What are your current non-financial needs?

We urgently need industry to get engaged and expand their market to sub-Saharan Africa. We have been struggling for 2 years now to procure equipment directly in Tanzania. The big equipment companies urgently need to start selling their products there. We understand that there are some hurdles with establishing business relationships in Africa, but they have to put in an effort and do it, because there is no alternative. There are 60 million people in Tanzania alone that need access to the many live-saving procedures IR can offer. Of course, this applies not only to Tanzania, but to essentially all other countries in sub-Saharan Africa with the exception of South Africa, which has a well-established equipment market from what I know. In addition, we always need more people, of course, and our volunteer requirements will likely increase as we expand to other countries going forward.

Any final thoughts on the future of the Road2IR program? 

At this point, we’re ready to upscale the program. We’ve shown that our initiative works, and have published a study on our model in the Journal of Vascular and Interventional Radiology.2 As I mentioned, the next step is Rwanda, likely followed by Uganda in collaboration with folks from the United Kingdom, and then we hope the program will spread out and essentially become self perpetuating.

The hope for future Road2IR initiatives is that the faculty from the United States will be joined by the new IRs we are training in Tanzania. We plan to have the current Tanzanian trainees visit the training program in Rwanda every few months to share their knowledge once things get started there. We have overcome certain limitations in disposable equipment and other supplies in Tanzania, which has led to a lot of innovation, and I think the exchange of ideas between African countries will be an important part of this process.

According to the World Health Organization, half of the global population has inadequate access to diagnostic radiology, and the situation for interventional radiology is even more dire. Sub-Saharan Africa alone has a population of 1.1 billion; of those people, essentially nobody except perhaps a few extremely wealthy people has access to IR. There is a huge need, and I think it calls for a revolution of procedural medicine in Africa. Currently, everything is done surgically, with techniques we used in the United States in the 1950s, which is really not acceptable given the advances that have been made in IR. Therefore, I think that IR is going to have a huge impact in Africa.
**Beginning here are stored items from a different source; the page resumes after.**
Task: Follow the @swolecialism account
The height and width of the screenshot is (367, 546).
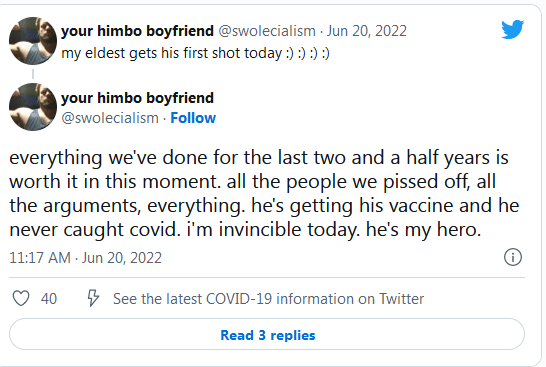Action: [193, 118]
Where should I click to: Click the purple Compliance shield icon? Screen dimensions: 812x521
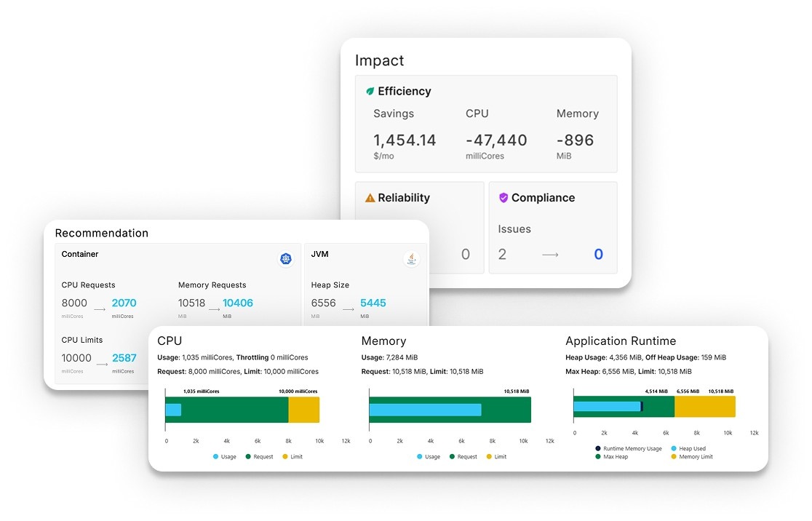504,197
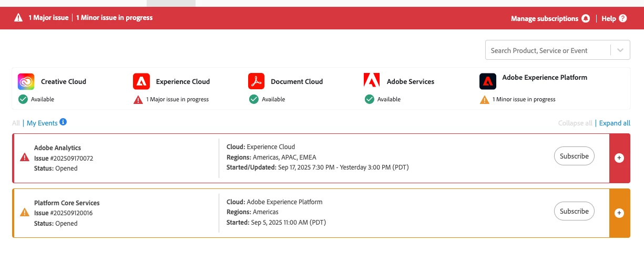644x263 pixels.
Task: Switch to the My Events tab
Action: pos(42,123)
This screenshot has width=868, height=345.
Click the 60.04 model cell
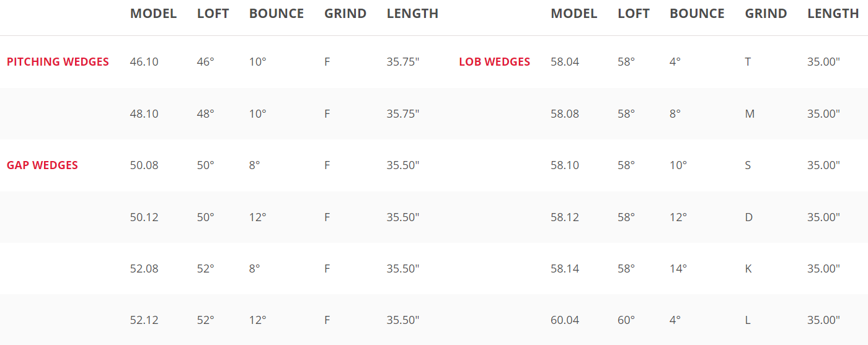565,320
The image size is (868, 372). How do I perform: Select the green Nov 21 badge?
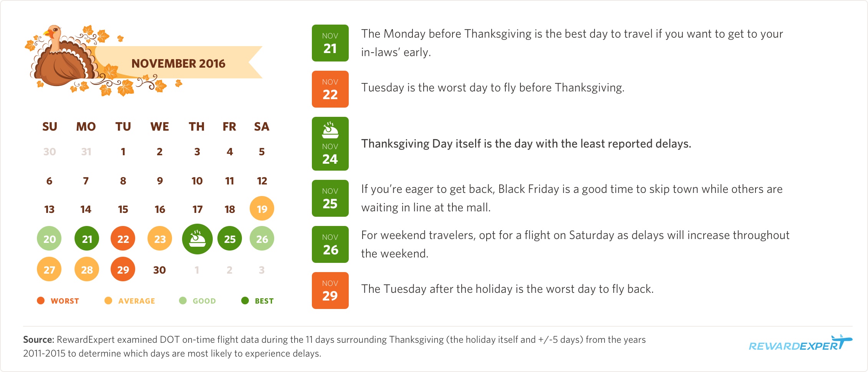(330, 43)
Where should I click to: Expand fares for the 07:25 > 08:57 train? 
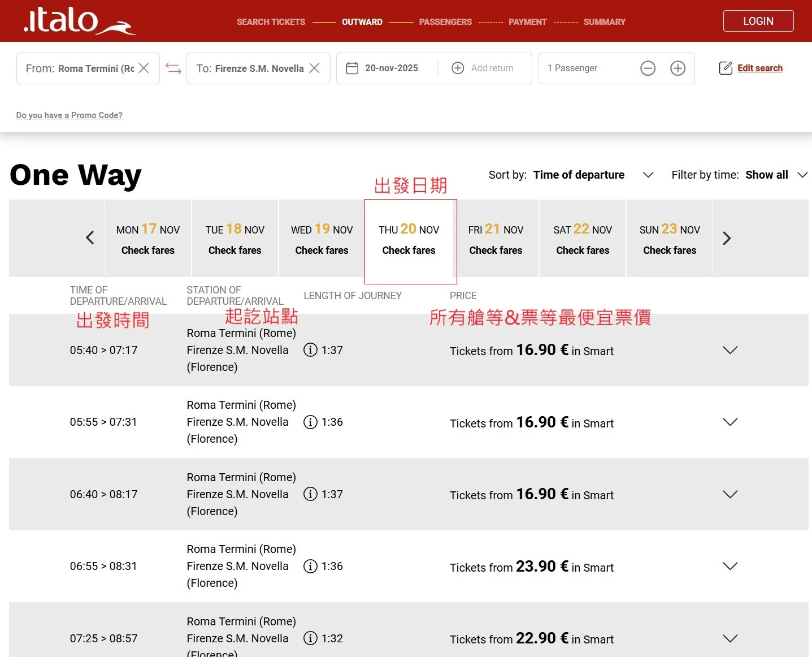pyautogui.click(x=730, y=638)
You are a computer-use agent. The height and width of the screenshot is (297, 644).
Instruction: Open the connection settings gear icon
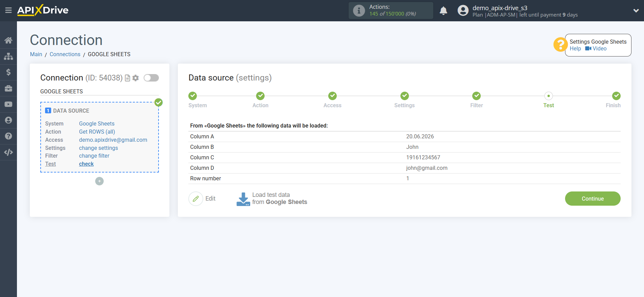(136, 78)
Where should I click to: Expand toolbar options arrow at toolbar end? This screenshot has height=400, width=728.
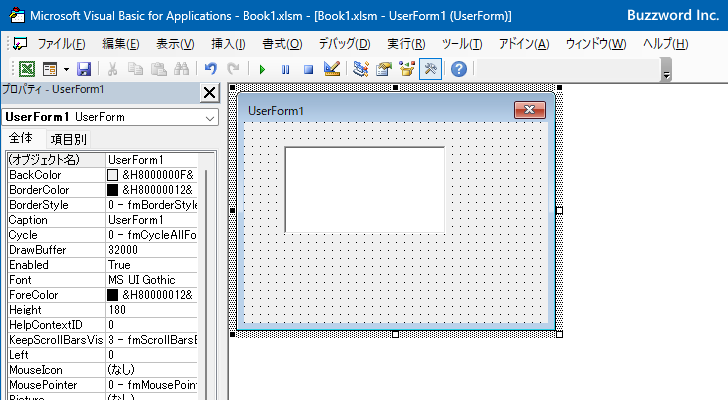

The interventional oncology (IO) component of IR, in particular, has the potential to be even more important in Africa than it is here. In the United States, surgical techniques are very refined — we have laparoscopic surgery, robotic surgery, etc. — so a lot of things can be done surgically here that cannot be done in sub-Saharan Africa without very high complication rates. IO techniques would therefore offer a greater relative advantage over surgical oncology procedures in Africa. For example, a patient with a single hepatocellular carcinoma who lives in the United States could have a surgical resection with a very low complication rate, or could also have an ablative procedure, which is considered an equivalent to surgical resection. In Tanzania, the two procedures are not equivalent, because a surgical resection likely has a much higher complication rate than here. The ablative procedure would therefore have a higher relative advantage over surgery, because ablation complication rates are quite low as long as the procedure is performed properly and under sterile conditions.

References

1. Kline AD, Dixon RG, Brown MK, Culp MP. Interventional radiology readiness assessment tool for global health. J Glob Radiol. 2017;3:Article 2.

2. Laage Gaupp FM, Solomon N, Rukundo I, et al. Tanzania IR initiative: training the first generation of interventional radiologists. J Vasc Interv Radiol. 2019;30:2036-2040.